=== Instructions ===
a - According to the passage below on the Monroe Bank building, what was the bank's initial capital when it was chartered?
b - Quote a section of the passage below on the Monroe Bank building word for word: begin at "The bank acted" and stop after "lasted for years.".
c - Continue the passage below on the Monroe Bank building, picking up right after its last sentence.

=== Text under study ===
* * * * *
The Monroe Bank building is located at 117 Main Street in Woodsfield, Ohio. The building was placed on the National Register of Historic Places on March 11, 1980.

==History==
The building was built in 1903 and was the headquarters for Monroe County Bank. The bank was chartered 1874 by Colonel Samuel L. Mooney, with an initial capital of $50,000. For years it was the only bank in Monroe County. The fine crafted interior gave a glimpse of the bank's wealth to its clients.

The bank acted as the main office for the O.R.&W. Railway from 1905 until it was purchased and moved out of state in 1917.

When Samuel Mooney died in 1916, his son William C. Mooney took over as President of the bank, but he died in 1918, leaving the Presidency open. J.D. Mooney took over as president and remained in that post for the remainder of the bank's operation. The bank remained one of the prominent business of Monroe County and seemed to weather the first years of the Great Depression well, until 1931, when the bank was forced to close all of its branch locations, leaving just the location in Woodsfield open. However, the financial situation did not improve and was forced to close its doors 1933. The liquidation of the bank was a long and arduous one and lasted for years.

The bank housed various offices, including a few of the county officials, and even served as an apartment building. The bank is currently owned by Gary Rubel, who has renovated the bank back to its former glory and has rented out many of the offices inside.
* * * * *
=== Input data ===
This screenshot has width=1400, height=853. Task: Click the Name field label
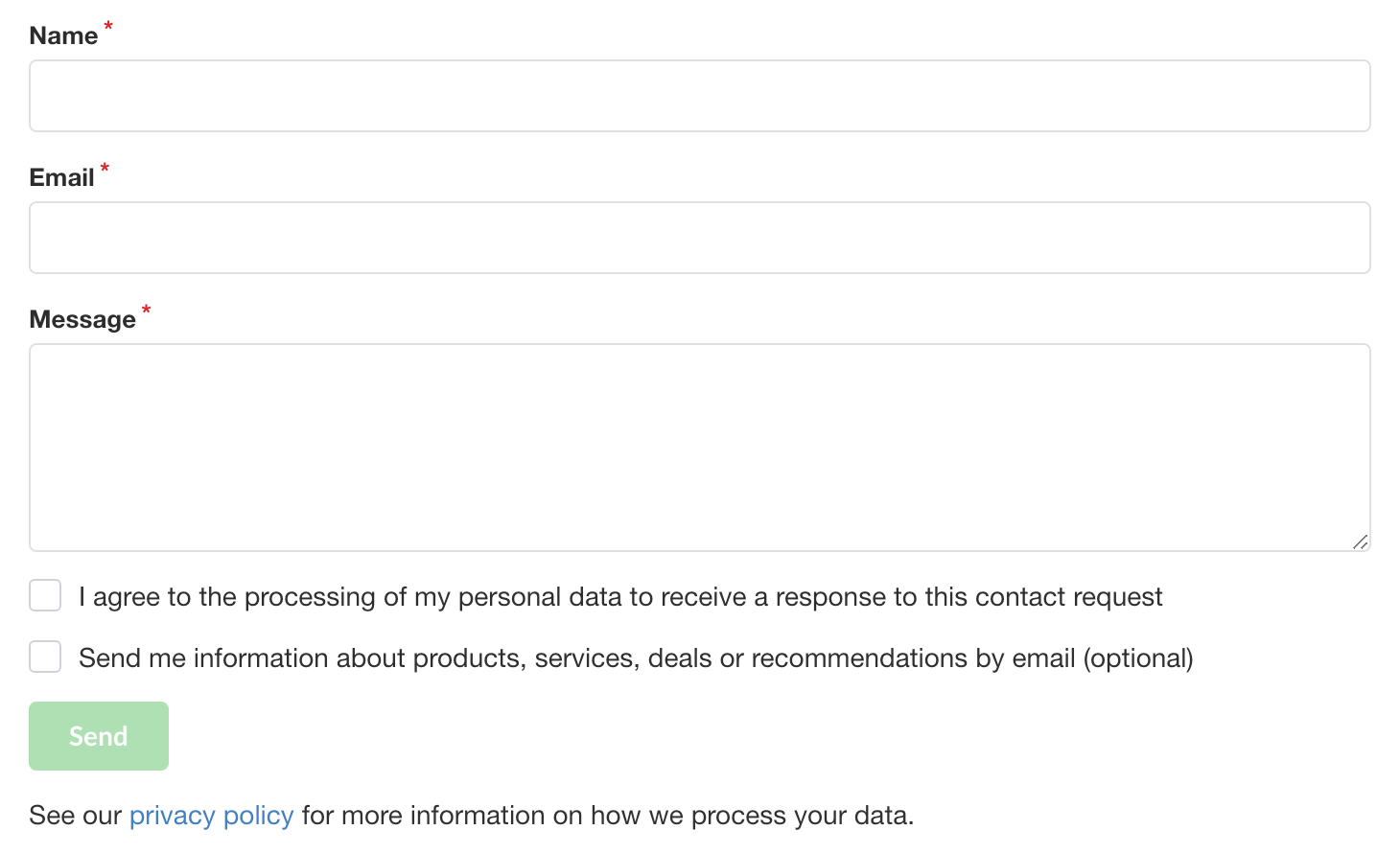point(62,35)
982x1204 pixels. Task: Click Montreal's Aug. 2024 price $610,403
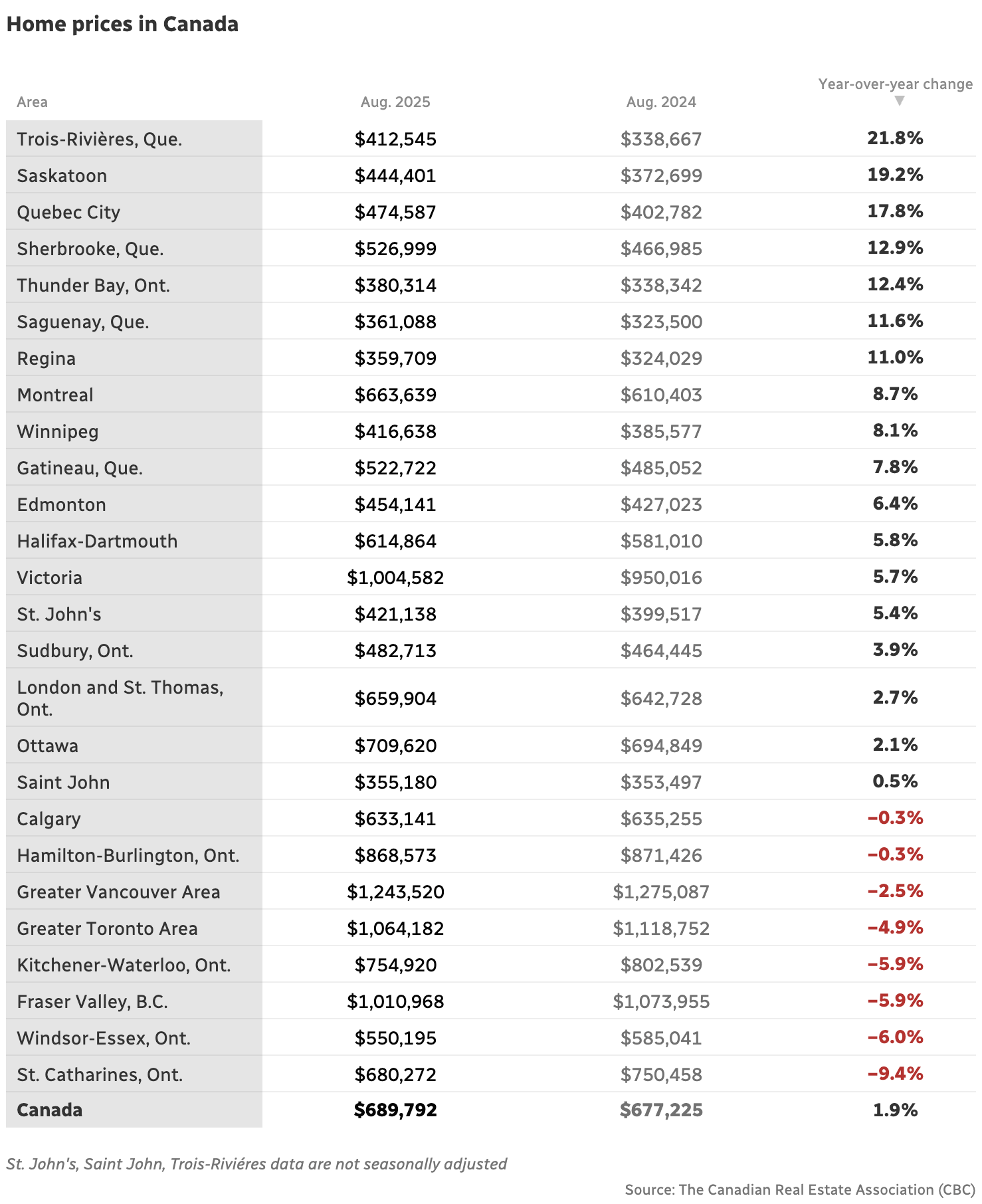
* * * * *
=== Outputs by task ===
a - $50,000

b -
The bank acted as the main office for the O.R.&W. Railway from 1905 until it was purchased and moved out of state in 1917.

When Samuel Mooney died in 1916, his son William C. Mooney took over as President of the bank, but he died in 1918, leaving the Presidency open. J.D. Mooney took over as president and remained in that post for the remainder of the bank's operation. The bank remained one of the prominent business of Monroe County and seemed to weather the first years of the Great Depression well, until 1931, when the bank was forced to close all of its branch locations, leaving just the location in Woodsfield open. However, the financial situation did not improve and was forced to close its doors 1933. The liquidation of the bank was a long and arduous one and lasted for years.

c -
==Building Appearance==
The building was constructed of rusticated stone blocks with the upper floors built with red brick on a primarily square footprint. The four-story building contains three entrances on the ground floor, two on the main facades and the third on a flattened corner. The entrances on the south facade are surrounded by Ionic columns, the entrance on the corner has a panel above the second floor windows reading "1903", with decorative scrollwork stone panels separating the second and third floors. Above the entrance on the south facade rises two large Corinthian columns with balconies and a balustrade panel bearing "1903" on the panel. This piece is part of what was once a complete balustrade running along the roofline.

In 2006 construction began on an observation deck giving panoramic views of Woodsfield. The octagonal room is lined with long windows and topped by a roof rising to a weathervane in the shape of a locomotive.